Numerical representations of prospect ordering, utility functions. The idea of lotteries is key to quantifying and comparing preferences.
Decision Making
Formal representation is essential in decision theory. Decision rules only ‘work’ relative to a formalisation.
Ordinal vs Cardinal Scale
In an ordinal scale we just have a set of preference that have no measure of preference, just an ordering. Ordinal scales are mathematically equivalent (in that no set of numbers gives a change in information than the other) if a function transforms the scale but preserves ordering.
In a cardinal scale, I would assume that ordinal transformations would not be cardinal transformations as differences between numbers quantifies preference.
For instance, the scale 4,3,2,1 is that same as 100, 20,10,9 in an ordinal scale but such a transformation converys completely different information in a cardinal scale.
Cardinal scales reflect the differences between measured outcomes.
Preference relation
Lotteries
Lotteries have outcomes as ‘prizes’ that are obtained with a given probability.
What’s the point in preference ordering of acts?
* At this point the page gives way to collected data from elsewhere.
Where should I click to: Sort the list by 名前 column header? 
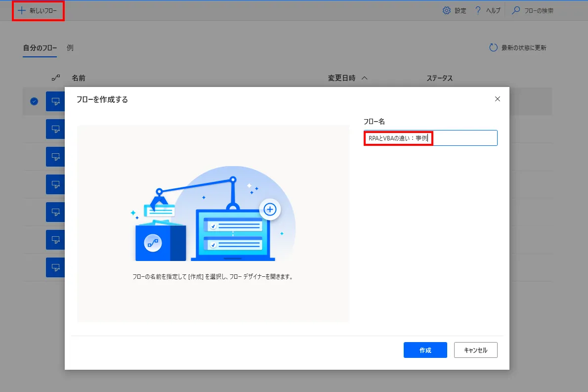[78, 78]
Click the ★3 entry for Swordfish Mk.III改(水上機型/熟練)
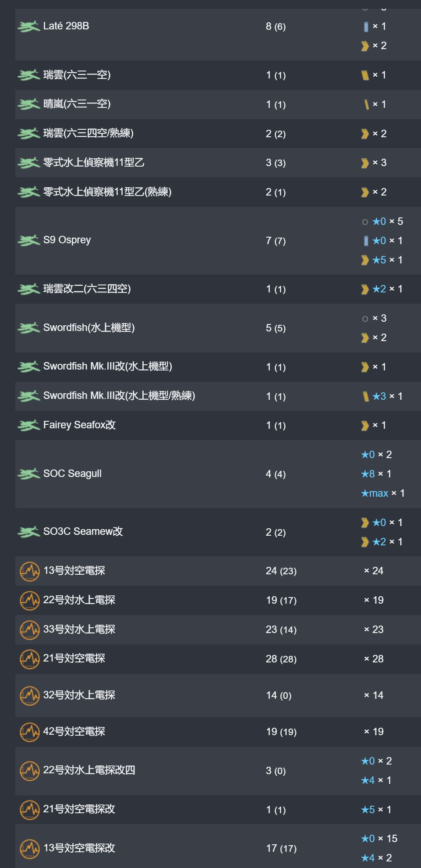This screenshot has width=421, height=868. coord(379,396)
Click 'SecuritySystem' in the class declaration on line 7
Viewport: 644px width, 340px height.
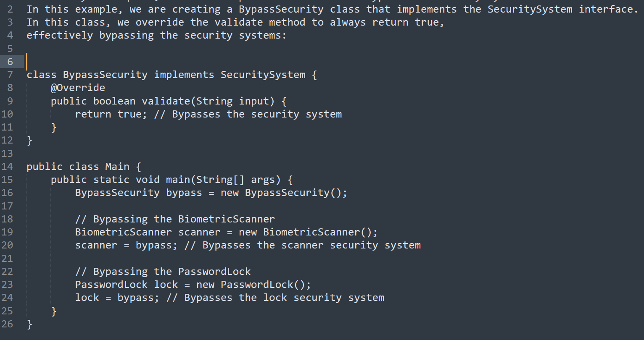click(263, 75)
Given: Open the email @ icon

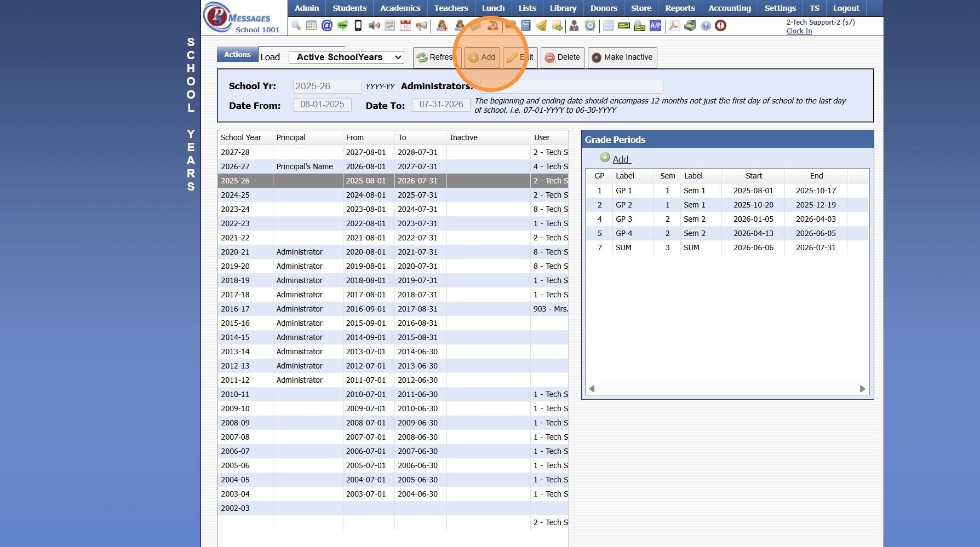Looking at the screenshot, I should [327, 26].
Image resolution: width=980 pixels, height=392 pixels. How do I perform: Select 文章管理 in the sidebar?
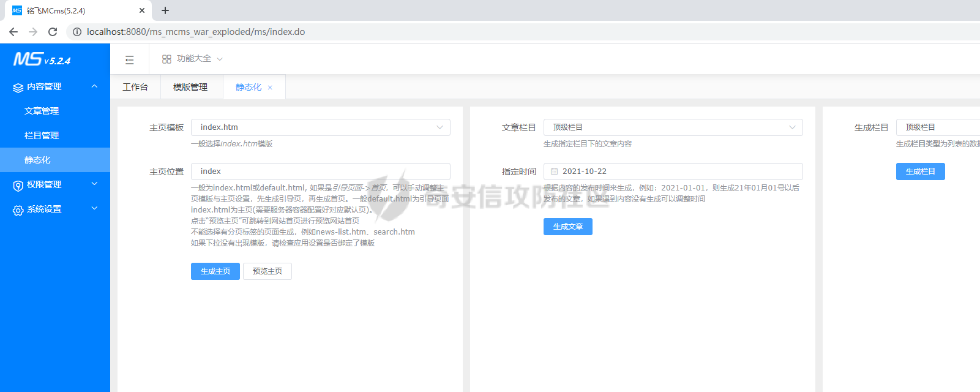pyautogui.click(x=42, y=111)
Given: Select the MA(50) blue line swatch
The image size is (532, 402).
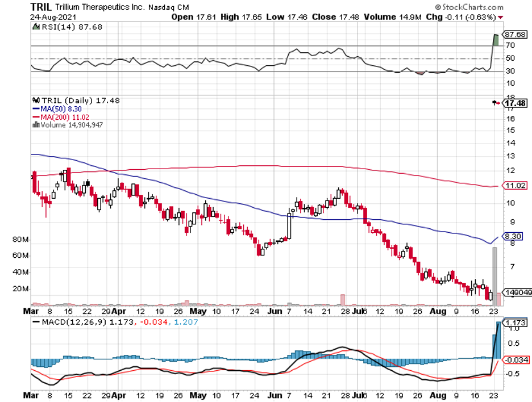Looking at the screenshot, I should (x=36, y=108).
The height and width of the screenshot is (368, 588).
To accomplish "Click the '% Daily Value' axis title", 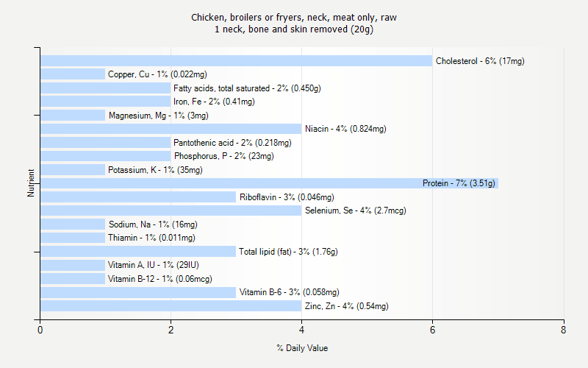I will click(x=302, y=348).
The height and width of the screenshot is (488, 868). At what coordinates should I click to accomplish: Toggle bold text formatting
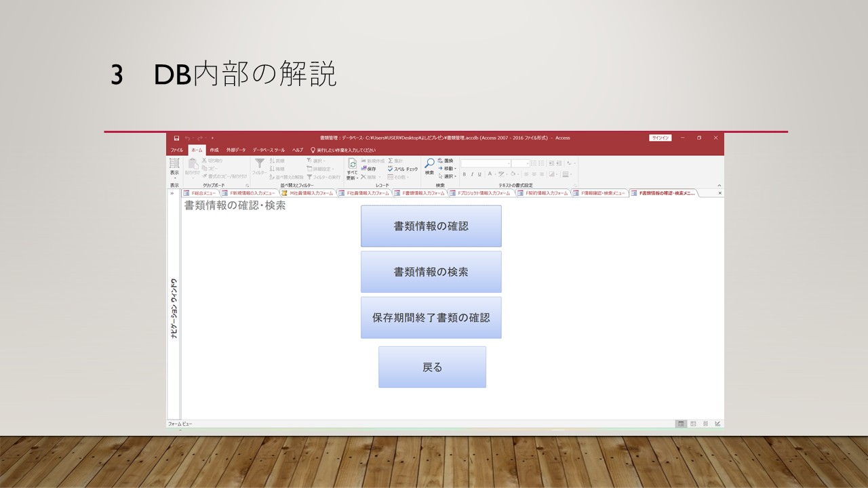[x=465, y=174]
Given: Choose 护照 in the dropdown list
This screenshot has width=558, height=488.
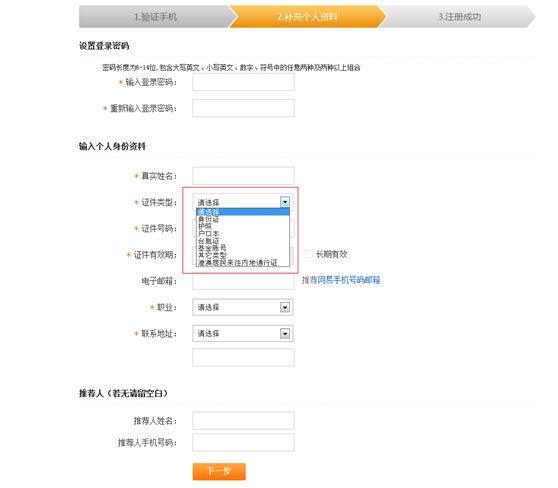Looking at the screenshot, I should [x=205, y=226].
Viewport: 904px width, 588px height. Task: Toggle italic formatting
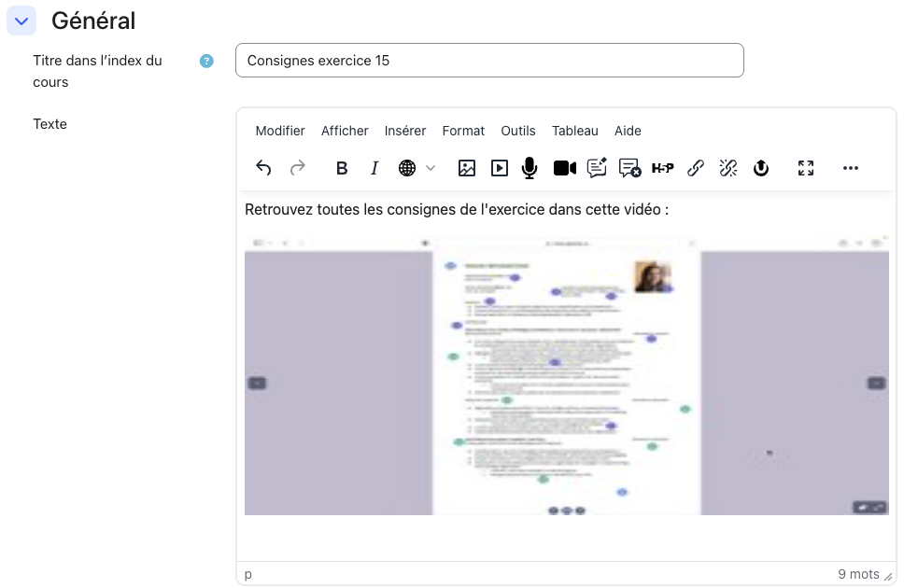[x=374, y=168]
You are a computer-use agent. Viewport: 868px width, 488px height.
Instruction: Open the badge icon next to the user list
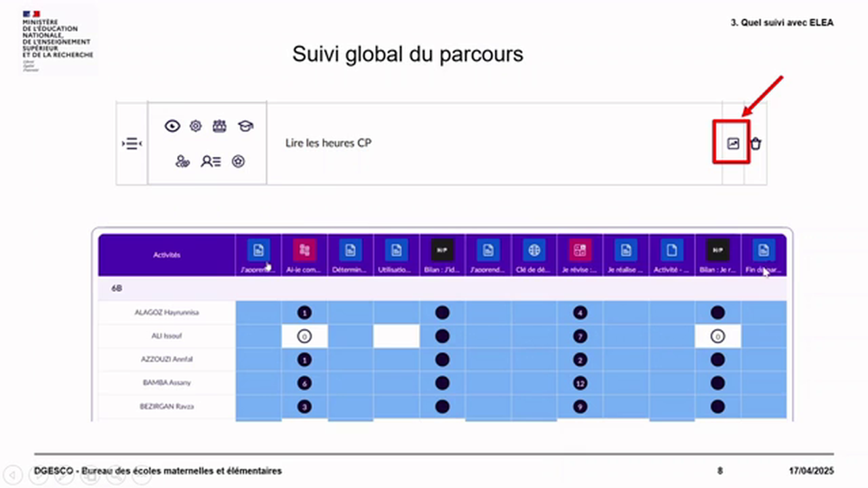[x=237, y=161]
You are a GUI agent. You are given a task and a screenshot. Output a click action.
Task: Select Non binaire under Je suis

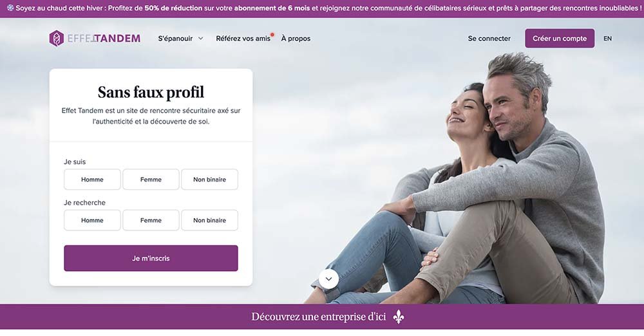pyautogui.click(x=209, y=180)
Is this to determine value in the decision tree?
It’s a preference ordering of outcomes, not actions.
Savages’ Theory
Savage presents a set of axioms constraining preferences over a set of options that guarantee the existence of a pair of probability and utility functions relative to which the preferences can be represented as maximising expected utility.
The primitives are states and outcomes. States are uncertain, the way the world is or will be. Outcomes are good or bad state of affairs that matter to an agent.
Actions are functions from the state space to the outcome space.
acts are functions from the state space to the outcome space, and the agent’s preference ordering is taken to be defined over all such possible functions.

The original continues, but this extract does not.